[Start of section]
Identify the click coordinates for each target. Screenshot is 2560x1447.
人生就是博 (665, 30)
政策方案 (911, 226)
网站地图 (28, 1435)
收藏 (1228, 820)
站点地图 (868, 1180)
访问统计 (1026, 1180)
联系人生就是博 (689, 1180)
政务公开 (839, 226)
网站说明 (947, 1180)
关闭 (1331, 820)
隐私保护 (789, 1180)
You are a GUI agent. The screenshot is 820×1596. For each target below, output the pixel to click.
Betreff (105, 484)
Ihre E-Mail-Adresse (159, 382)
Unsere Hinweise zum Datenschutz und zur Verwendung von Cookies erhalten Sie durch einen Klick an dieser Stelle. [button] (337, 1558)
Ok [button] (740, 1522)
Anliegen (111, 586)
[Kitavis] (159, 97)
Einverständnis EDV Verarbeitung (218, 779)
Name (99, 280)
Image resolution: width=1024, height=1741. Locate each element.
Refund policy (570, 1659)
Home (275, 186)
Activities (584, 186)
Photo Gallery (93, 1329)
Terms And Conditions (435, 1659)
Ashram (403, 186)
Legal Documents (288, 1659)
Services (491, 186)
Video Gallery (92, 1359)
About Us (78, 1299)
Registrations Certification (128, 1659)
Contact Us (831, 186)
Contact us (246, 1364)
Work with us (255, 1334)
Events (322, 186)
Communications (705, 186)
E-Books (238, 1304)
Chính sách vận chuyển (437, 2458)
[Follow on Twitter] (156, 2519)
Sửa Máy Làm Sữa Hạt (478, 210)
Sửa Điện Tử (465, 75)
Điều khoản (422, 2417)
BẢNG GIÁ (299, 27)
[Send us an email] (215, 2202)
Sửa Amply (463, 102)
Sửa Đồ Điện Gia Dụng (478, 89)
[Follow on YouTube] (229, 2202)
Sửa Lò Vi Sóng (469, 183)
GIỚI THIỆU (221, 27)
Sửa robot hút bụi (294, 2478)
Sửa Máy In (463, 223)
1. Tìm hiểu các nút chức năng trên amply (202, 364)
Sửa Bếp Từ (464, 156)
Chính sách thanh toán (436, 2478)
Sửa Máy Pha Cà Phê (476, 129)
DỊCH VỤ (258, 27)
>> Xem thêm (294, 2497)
[End of section]
Return only the lines between the one holding "Anliegen (111, 586)" and the one holding "BẢNG GIÁ (299, 27)", inclusive, exactly as they appear above.

**SOLUTION FOR THIS TASK**
Anliegen (111, 586)
[Kitavis] (159, 97)
Einverständnis EDV Verarbeitung (218, 779)
Name (99, 280)
Image resolution: width=1024, height=1741. Locate each element.
Refund policy (570, 1659)
Home (275, 186)
Activities (584, 186)
Photo Gallery (93, 1329)
Terms And Conditions (435, 1659)
Ashram (403, 186)
Legal Documents (288, 1659)
Services (491, 186)
Video Gallery (92, 1359)
About Us (78, 1299)
Registrations Certification (128, 1659)
Contact Us (831, 186)
Contact us (246, 1364)
Work with us (255, 1334)
Events (322, 186)
Communications (705, 186)
E-Books (238, 1304)
Chính sách vận chuyển (437, 2458)
[Follow on Twitter] (156, 2519)
Sửa Máy Làm Sữa Hạt (478, 210)
Sửa Điện Tử (465, 75)
Điều khoản (422, 2417)
BẢNG GIÁ (299, 27)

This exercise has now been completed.